Middle East & Africa | Iran's Revolutionary Guards

Showing who's boss

Iran’s hard men purge opponents and line their pockets

AFPGod and mammon
|tehRAN

AFP

God and mammon

BACK in 2007 the commander of the Islamic Revolutionary Guards Corps (IRGC) announced an important change of mission. From now on the main task for his 120,000 guards, as well as for the 3m or so members of the baseej paramilitary volunteer force that had just, and for the first time, been placed formally under his command, would be to deal with what he called internal threats. Just what he meant has grown increasingly clear since the disputed presidential elections in June that returned Mahmoud Ahmadinejad, an ex-guardsman, to power. The hardline faction centred on the IRGC embraces a network of former officers and like-minded men in other security branches. Despite outrage over the post-electoral crackdown, this faction has escalated its offensive against dissent even as it consolidates its hold over Iran's politics and economy.

On August 24th state television broadcast the fourth show trial of prominent reformists in as many weeks. Between the prosecutor's dramatic accusations and the defendants' clearly coerced confessions, it looked as if the point was to destroy the reformist opposition for good and to broaden the purge to include powerful centrists, too. The fulsome confessions inculpated Iran's two main reformist parties, as well as Muhammad Khatami, a reformist who served as president from 1997 to 2005, as actors in an alleged plot to discredit the June elections. Such charges chime with a chorus of calls by Mr Ahmadinejad's allies, including the IRGC chief, to ban the parties outright and jail their leaders.

→ **WHAT TO DO**: Could you quote the article on Iran's Revolutionary Guards from "BACK in 2007" up to and including "politics and economy."? Work only from the article on Iran's Revolutionary Guards.

→ **SOURCE INFORMATION**:
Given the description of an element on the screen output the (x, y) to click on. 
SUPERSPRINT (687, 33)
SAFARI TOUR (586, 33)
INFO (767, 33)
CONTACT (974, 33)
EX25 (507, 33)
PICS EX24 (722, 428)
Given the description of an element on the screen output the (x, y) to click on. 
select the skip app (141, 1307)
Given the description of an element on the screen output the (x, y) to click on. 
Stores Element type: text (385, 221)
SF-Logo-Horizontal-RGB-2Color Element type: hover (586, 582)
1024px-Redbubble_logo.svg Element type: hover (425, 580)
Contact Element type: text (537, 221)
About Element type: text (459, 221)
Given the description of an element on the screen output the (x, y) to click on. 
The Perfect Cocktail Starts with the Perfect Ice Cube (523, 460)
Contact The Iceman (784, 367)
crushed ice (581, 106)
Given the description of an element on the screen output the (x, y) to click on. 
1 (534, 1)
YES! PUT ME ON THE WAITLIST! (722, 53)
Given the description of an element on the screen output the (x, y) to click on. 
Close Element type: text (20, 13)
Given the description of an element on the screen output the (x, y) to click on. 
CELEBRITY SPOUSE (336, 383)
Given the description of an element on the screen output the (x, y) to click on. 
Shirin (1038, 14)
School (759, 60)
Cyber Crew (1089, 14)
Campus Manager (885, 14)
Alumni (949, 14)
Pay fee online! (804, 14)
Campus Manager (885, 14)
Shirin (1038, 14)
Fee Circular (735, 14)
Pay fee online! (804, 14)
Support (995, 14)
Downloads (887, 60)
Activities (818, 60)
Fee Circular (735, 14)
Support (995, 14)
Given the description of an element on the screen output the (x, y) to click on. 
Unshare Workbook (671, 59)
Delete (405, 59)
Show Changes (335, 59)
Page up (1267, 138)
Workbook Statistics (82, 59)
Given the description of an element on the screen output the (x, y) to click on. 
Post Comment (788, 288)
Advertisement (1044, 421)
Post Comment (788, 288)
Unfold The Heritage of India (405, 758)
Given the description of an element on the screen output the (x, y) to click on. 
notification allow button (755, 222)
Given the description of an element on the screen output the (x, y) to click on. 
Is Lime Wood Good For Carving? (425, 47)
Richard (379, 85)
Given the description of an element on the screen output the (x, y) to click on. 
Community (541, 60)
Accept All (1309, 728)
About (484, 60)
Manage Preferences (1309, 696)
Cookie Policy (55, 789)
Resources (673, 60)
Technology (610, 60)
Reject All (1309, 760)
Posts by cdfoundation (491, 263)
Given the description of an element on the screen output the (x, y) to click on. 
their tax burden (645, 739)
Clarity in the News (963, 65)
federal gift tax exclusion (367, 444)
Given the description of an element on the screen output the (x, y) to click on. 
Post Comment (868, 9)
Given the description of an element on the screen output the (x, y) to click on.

→ **ANSWER BOX**:
BACK in 2007 the commander of the Islamic Revolutionary Guards Corps (IRGC) announced an important change of mission. From now on the main task for his 120,000 guards, as well as for the 3m or so members of the baseej paramilitary volunteer force that had just, and for the first time, been placed formally under his command, would be to deal with what he called internal threats. Just what he meant has grown increasingly clear since the disputed presidential elections in June that returned Mahmoud Ahmadinejad, an ex-guardsman, to power. The hardline faction centred on the IRGC embraces a network of former officers and like-minded men in other security branches. Despite outrage over the post-electoral crackdown, this faction has escalated its offensive against dissent even as it consolidates its hold over Iran's politics and economy.